Lundy, who first met Thornton when the two were seated at the same table during a 1998 Dizzy Gillespie tribute at New York’s Blue Note club, shared a dressing room with Thornton at last year’s Kennedy Center tribute to Betty Carter. She remembers the first time she heard Thornton sing.

“It was the rehearsal for the Betty Carter tribute and she sang ‘I’ll Be Seeing You.’ It was one of the most moving performances I can recall, even though it was rehearsal. She really read the lyric and told the story. It was heartfelt. It was so real.”

Thornton, who was mounting a comeback on the strength of her Monk Competition win, had been signed by Verve, which released her first album in 35 years, “I’ll Be Easy to Find,” in October. Her death left a quandary for the Jazz Bakery, which was counting on Thornton’s newfound celebrity to fill seats at its benefit. Freelon and Lundy have stepped up to try to accomplish the goal.

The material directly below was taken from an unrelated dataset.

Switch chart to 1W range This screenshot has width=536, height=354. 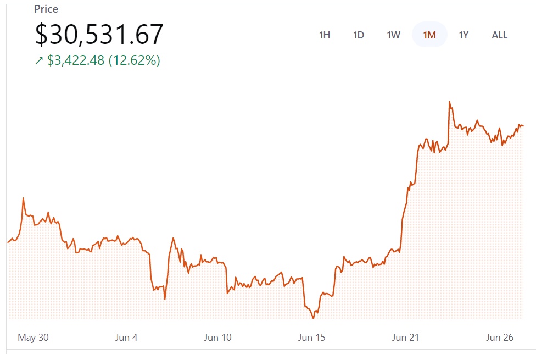[x=393, y=35]
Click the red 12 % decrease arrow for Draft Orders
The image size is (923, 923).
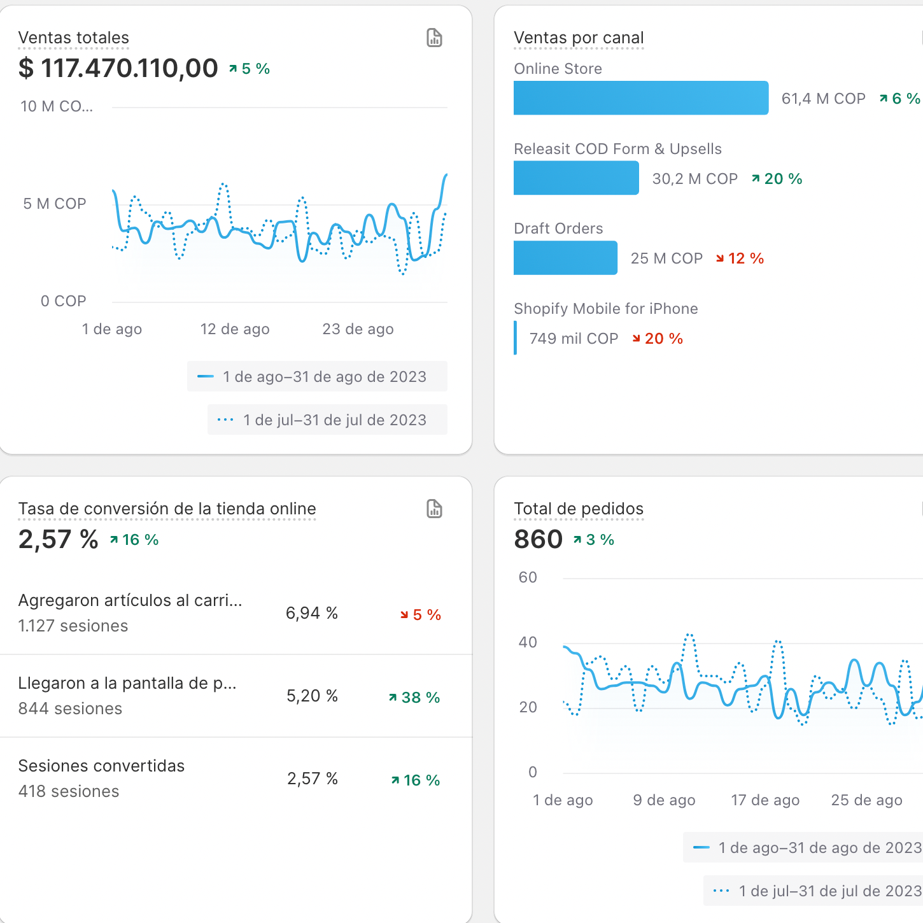(x=720, y=258)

Freelon, who like Thornton took time from her career to raise a family, says that the experience of motherhood has a strong effect on singers. “Children have a way of interrupting a lot of things,” she says with a laugh. “But for me it’s been a great interruption, weaving my family life and my career life together. Being a mother has only enhanced what I sing. It was that way with Teri as well.”

The Boston-based Freelon is currently in Los Angeles mixing her new album for the Concord label, “Soulcall,” scheduled for release later this year. The recording includes “all my buddies,” she says, “[saxophonist] Kirk Whalum, the Sounds of Blackness, Take 6.”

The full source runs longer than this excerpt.